1 December 2013

A Psalm for Advent and Christmass

Depending on which version of the Office you use, Advent began last night, at the First Evensong of Advent I, with the Hymn Conditor alme siderum ... or Creator alme siderum. Which are, of course two versions of the same ninth century hymn: Conditor being the original text, now restored to the Liturgia Horarum; Creator being the classicising revision sponsored by the Renaissance Latinist, a great admirer of Horace, Pope Urban VIII. But, whichever version you read, the third stanza is intended to remind you of Psalm 18 (Psalm 19 in Protestant Bibles). This psalm is central to the thinking of both East and West about Advent and the Incarnation.

In the Pius XII Psalter which was masterminded by Cardinal Augustin Bea (bad ... bad ... see earlier post), we read (verse 5) "He has made a tabernacle for the sun". An accurate translation, it may be, of the Hebrew. But this is not what we find in both the Latin Vulgate and the Greek Septuagint (abbreviated to LXX): the two versions by which Christians of both East and West have always worshipped. Here is a literal rendering of what these versions give us:
5.In the sun he has placed his tabernacle: and he himself like a bridegroom going forth from his chamber has rejoiced (LXX: will rejoice) like a giant to run his course.
6. From highest (LXX: furthest) heaven {is} his going forth: and his meeting is even unto its highest (LXX: furthest); neither is there one who might hide himself from his heat.

Our Catholic and Orthodox forebears took the Sun to be our Lady (S Sophronius, Patriarch of Jerusalem from 634: "For in thee, O Virgin, as in a most pure and sparkling Heaven, God has placed his tabernacle"). They understood the bridegroom to be Christ. The bridal-chamber is the womb of the Blessed Virgin. In that Womb he united Godhead with manhood as bridegroom is united to bride, so that he is a giant with two Natures in one Person. His going forth is his eternal generation, as the Divine and Only-begotten Son, from the Father.
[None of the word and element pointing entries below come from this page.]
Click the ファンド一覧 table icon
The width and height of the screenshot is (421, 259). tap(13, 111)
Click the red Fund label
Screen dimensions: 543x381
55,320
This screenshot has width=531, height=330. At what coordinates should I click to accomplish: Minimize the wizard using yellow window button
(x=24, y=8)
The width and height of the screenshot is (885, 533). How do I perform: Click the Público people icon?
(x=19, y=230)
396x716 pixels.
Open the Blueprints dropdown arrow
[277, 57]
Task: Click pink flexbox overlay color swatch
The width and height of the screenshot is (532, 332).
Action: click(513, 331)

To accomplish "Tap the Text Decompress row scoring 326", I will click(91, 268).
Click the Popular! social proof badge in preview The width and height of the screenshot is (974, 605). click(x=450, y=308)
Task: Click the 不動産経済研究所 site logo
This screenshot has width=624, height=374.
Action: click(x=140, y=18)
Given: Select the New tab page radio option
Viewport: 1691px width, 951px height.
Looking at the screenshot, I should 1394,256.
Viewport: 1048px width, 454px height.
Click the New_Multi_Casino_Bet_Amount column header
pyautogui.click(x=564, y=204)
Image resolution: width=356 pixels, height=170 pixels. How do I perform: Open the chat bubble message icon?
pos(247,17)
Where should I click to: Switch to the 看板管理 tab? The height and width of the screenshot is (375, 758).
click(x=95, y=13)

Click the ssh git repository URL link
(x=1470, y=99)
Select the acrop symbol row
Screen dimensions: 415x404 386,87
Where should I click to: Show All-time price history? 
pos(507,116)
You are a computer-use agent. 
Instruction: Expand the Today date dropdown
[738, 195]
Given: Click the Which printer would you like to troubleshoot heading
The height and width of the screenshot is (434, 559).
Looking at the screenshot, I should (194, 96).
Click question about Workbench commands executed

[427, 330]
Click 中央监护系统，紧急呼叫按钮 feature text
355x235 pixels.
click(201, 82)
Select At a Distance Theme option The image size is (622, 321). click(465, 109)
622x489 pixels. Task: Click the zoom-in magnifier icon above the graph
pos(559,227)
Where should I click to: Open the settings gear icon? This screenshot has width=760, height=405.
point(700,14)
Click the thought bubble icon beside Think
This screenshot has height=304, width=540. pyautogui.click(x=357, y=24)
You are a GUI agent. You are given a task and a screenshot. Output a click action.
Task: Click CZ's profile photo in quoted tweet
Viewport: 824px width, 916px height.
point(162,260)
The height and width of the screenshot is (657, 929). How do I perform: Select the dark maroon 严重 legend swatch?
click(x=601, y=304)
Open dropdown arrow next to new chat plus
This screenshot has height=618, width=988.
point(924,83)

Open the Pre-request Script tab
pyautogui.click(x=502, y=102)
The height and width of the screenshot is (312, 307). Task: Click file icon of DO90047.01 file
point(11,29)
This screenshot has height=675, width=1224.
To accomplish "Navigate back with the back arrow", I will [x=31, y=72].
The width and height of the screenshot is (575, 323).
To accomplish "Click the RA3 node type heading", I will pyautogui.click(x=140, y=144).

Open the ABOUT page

His meeting is the Son's equality with the Father.

Let's get back to Advent Office Hymn I began with, Conditor alme siderum. We will take the clever and accurate translation of stanza 3 by the Anglican John Mason 'Patrimony' Neale which appears as Number 1 in the English Hymnal:
Thou cam'st, the bridegroom of the bride,
As drew the world to evening-tide;
Proceeding from a virgin shrine,
The spotless Victim all divine.


And a hymn by the great S Ambrose himself, Veni Redemptor gentium (in the Liturgy of the Hours, the hymn at the Office of Readings after December 16):
Forth from his chamber goeth he,
That royal home of purity,
A giant in twofold substance one,
Rejoicing now his course to run.

The Liturgy of the hours unfortunately misses out ('ad brevitatem') the next stanza, also based on our psalm, which Neale (English Hymnal 14) renders
From God the Father he proceeds,
To God the Father back he speeds;
His course he runs to death and hell,
Returning on God's throne to dwell.


The Pre-Conciliar Breviary and the English Hymnal do not provide another ancient hymn, Fit porta Christi pervia, which the Liturgy of the Hours dug up and ordered to be said at Morning Prayer on January 1. Here is a literal version of the second stanza; it shows its indebtedness to Psalm 18:
The Son of the highest Father has gone forth from the palace of the Virgin, bridegroom, Redeemer, Creator, the Giant of his Church.

I believe that it is a shame to lose all this rich typology, both in Greek and Latin, by a pedantic insistence on a literal translation of the late, rabbinic, Masoretic text of the Hebrew. "The Bible" means what the Bible has been to the great Tradition of East and West for two millennia. Incidentally ... I'm sure you've noticed the relevance of all this to the importance of celebrating Mass versus Orientem, towards the Lord who comes to us at the dawning of the day, walking to meet us from the womb of his Mother, the Woman clothed with Sun, the Tabernacle of Divinity.

1 comment:

Lee said...

Pope Clement, alas, was also the pontiff responsible for the first of the post-Pian chopping of Matins. And so for Advent I we go from 1.1-15 to 1.1-9; a few verses chopped, too, from the ferial lessons. And the Fathers, too, get the snip.

The end result of this...I'd say Bad...conservation of tradition is 1960, where you get the anomaly of a breviary that poses many patristic questions, only never to see the answers because the presumably Latinless snippers didn't realize they were snipping away the responses.